Mapping memory-biased dynamics with compact models reveals overlapping communities in large networks
Maja Lindström, Rohit Sahasrabuddhe, Anton Holmgren, Christopher Blöcker, Daniel Edler, Martin Rosvall
TL;DR
Identifying overlapping flow-based communities from networks with limited higher-order data is challenging. The authors model memory-biased random walks by constructing a full second-order network $M_2$ and a compressed counterpart $M_c$ via divisive clustering, using memory parameters $p$ and $q$, and detect communities with the map equation as implemented in Infomap. They show that compact models capturing roughly 50% of the state nodes closely approximate the full dynamics on synthetic benchmarks (AMI around 0.9) while yielding interpretable overlaps in real networks, and they scale to large systems. This approach provides a scalable, information-theoretic framework to reveal overlapping flow-based structures when higher-order data are unavailable, with broad applicability to social, biological, and information networks.
Abstract
Many real-world systems, from social networks to protein-protein interactions and species distributions, exhibit overlapping flow-based communities that reflect their functional organisation. However, reliably identifying such overlapping flow-based communities requires higher-order relational data, which are often unavailable.
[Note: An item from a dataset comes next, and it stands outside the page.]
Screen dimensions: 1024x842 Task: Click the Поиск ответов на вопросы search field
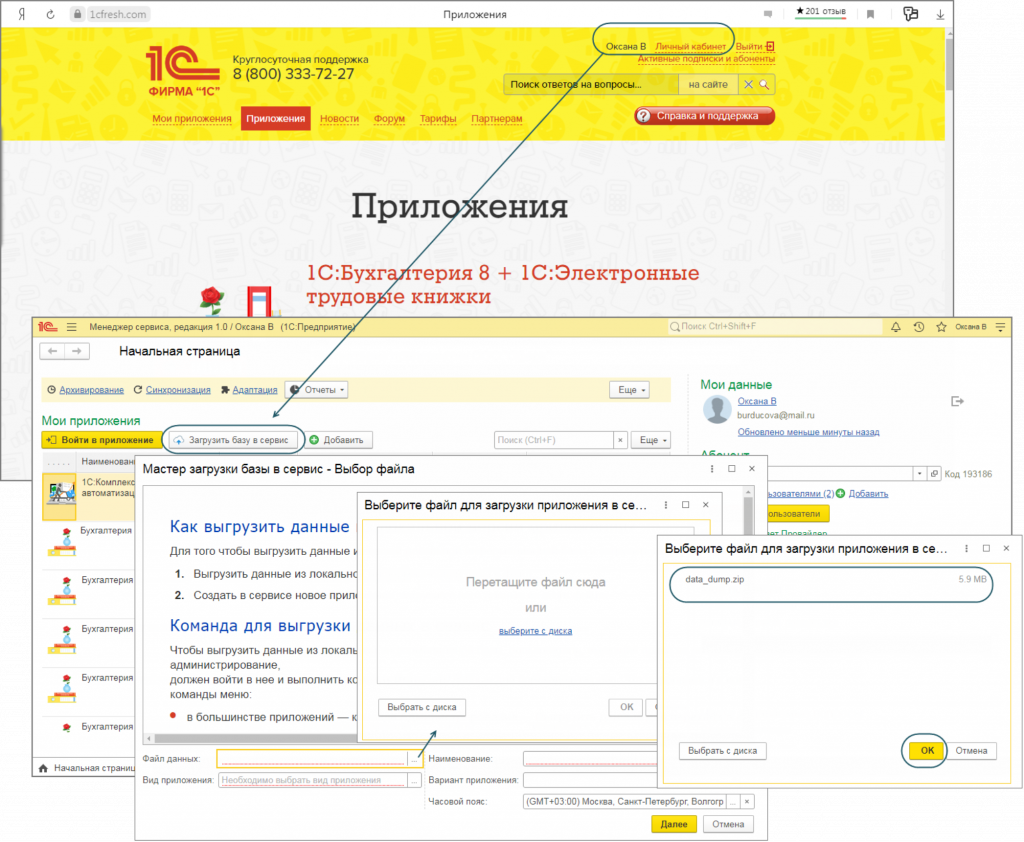(590, 85)
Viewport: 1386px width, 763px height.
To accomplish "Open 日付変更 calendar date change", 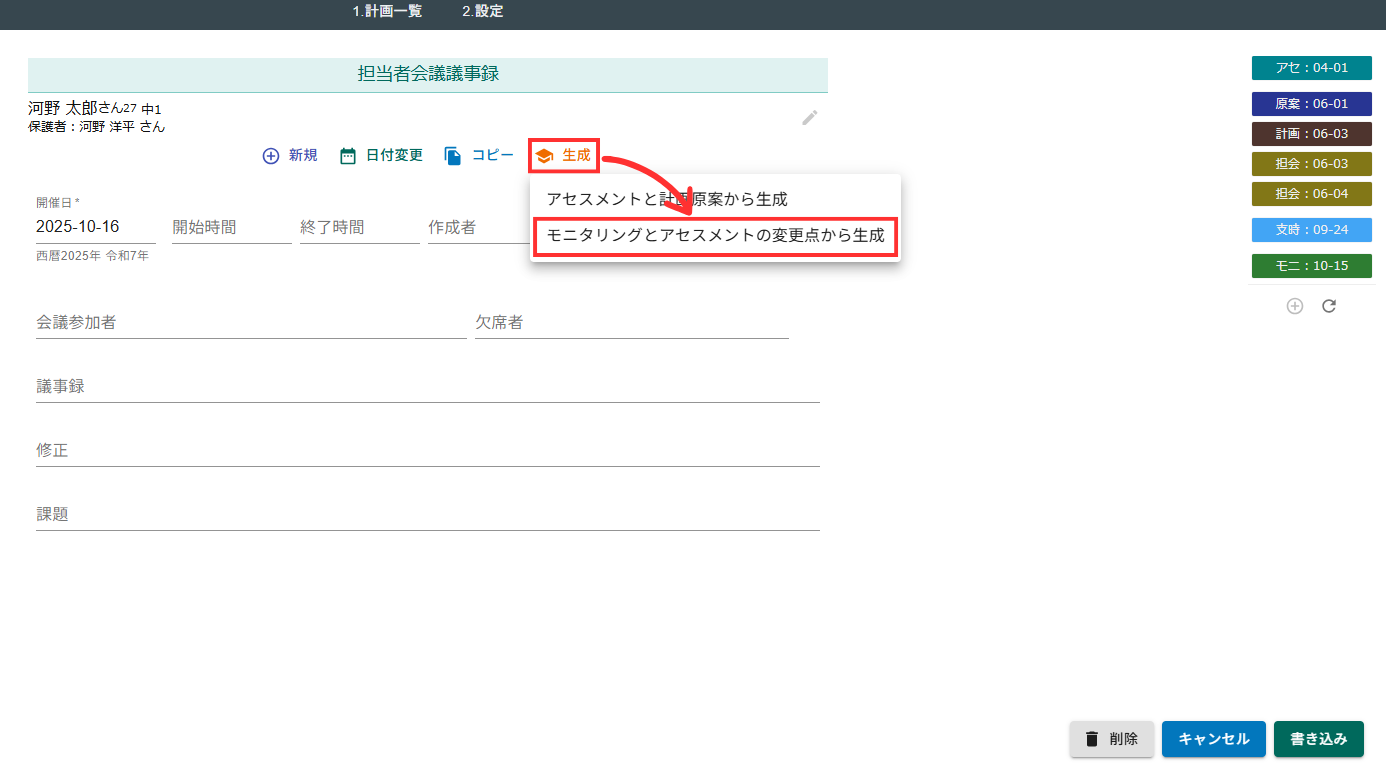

To address this challenge, we capitalise on the flow model underpinning the representation-learning algorithm node2vec and model higher-order flows through memory-biased random walks on first-order networks. Instead of simulating these walks, we model their higher-order dynamic constraints with compact models and control model complexity with an information-theoretic approach. Using the map equation framework, we identify overlapping modules in the resulting higher-order networks. Our compact-model approach proves robust across synthetic benchmark networks, reveals interpretable overlapping communities in empirical networks, and scales to large networks.